🤖 AI Summary
Existing large language models (LLMs) exhibit limited capability in fine-grained error identification and pedagogically grounded feedback generation for K–12 English writing. Method: We introduce FEANEL—the first fine-grained English writing error analysis benchmark for foundational education—comprising 1,000 student essays. Grounded in a linguistics-informed, part-of-speech–aware error taxonomy co-designed by language education experts, we propose a multidimensional annotation framework covering error type, severity level, and interpretable, instructionally appropriate feedback. High-quality annotations were produced via expert human labeling under rigorous, multi-tiered annotation guidelines. Contribution/Results: We systematically evaluate leading LLMs across three core pedagogical dimensions: error localization, severity classification, and feedback generation. Results reveal substantial deficiencies—particularly in precise error localization and pedagogically sound feedback—underscoring the urgent need for education-specific model adaptation and optimization.
📝 Abstract
Large Language Models (LLMs) have transformed artificial intelligence, offering profound opportunities for educational applications. However, their ability to provide fine-grained educational feedback for K-12 English writing remains underexplored.
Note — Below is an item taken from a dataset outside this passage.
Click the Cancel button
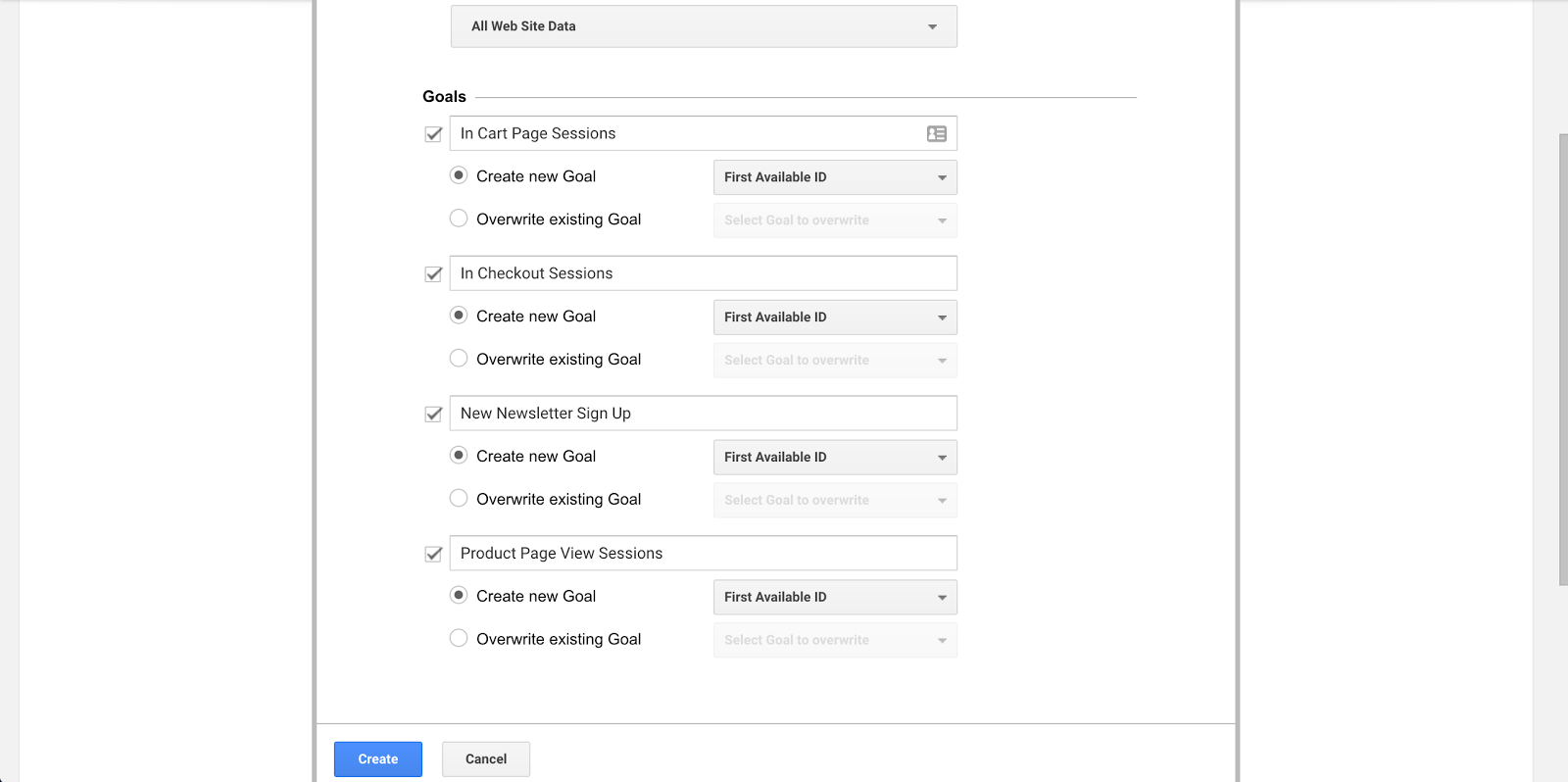This screenshot has height=782, width=1568. pos(486,759)
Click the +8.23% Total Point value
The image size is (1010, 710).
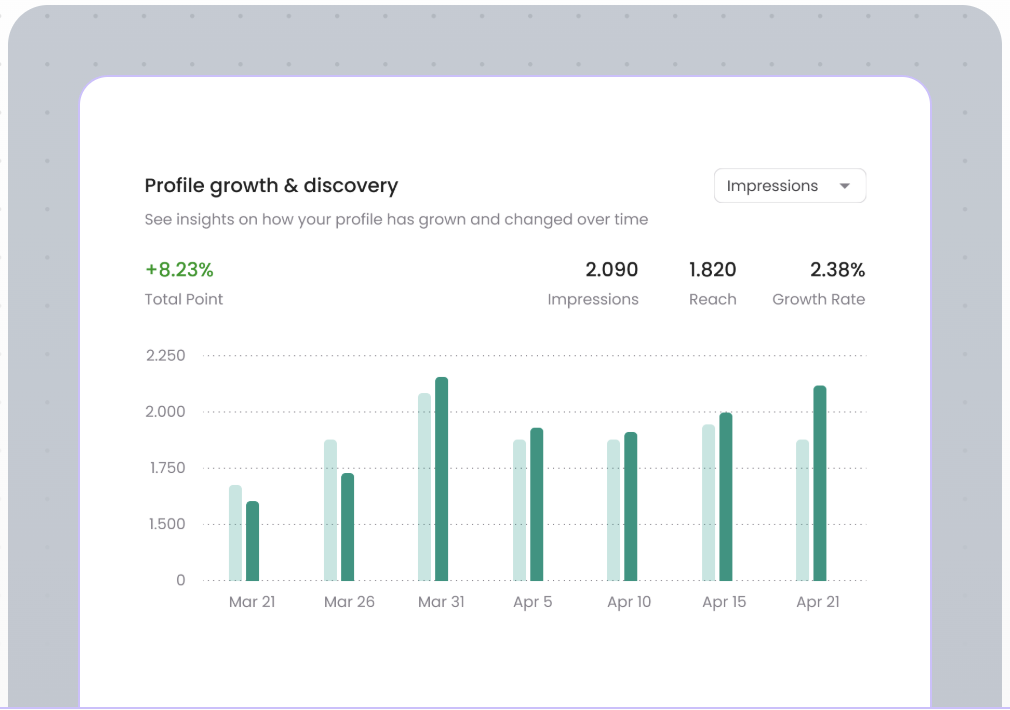[179, 270]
In this paper, we challenge the error analysis and pedagogical skills of LLMs by introducing the problem of Fine-grained Error Analysis for English Learners and present the Fine-grained Error ANalysis for English Learners (FEANEL) Benchmark. The benchmark comprises 1,000 essays written by elementary and secondary school students, and a well-developed English writing error taxonomy. Each error is annotated by language education experts and categorized by type, severity, and explanatory feedback, using a part-of-speech-based taxonomy they co-developed. We evaluate state-of-the-art LLMs on the FEANEL Benchmark to explore their error analysis and pedagogical abilities. Experimental results reveal significant gaps in current LLMs' ability to perform fine-grained error analysis, highlighting the need for advancements in particular methods for educational applications.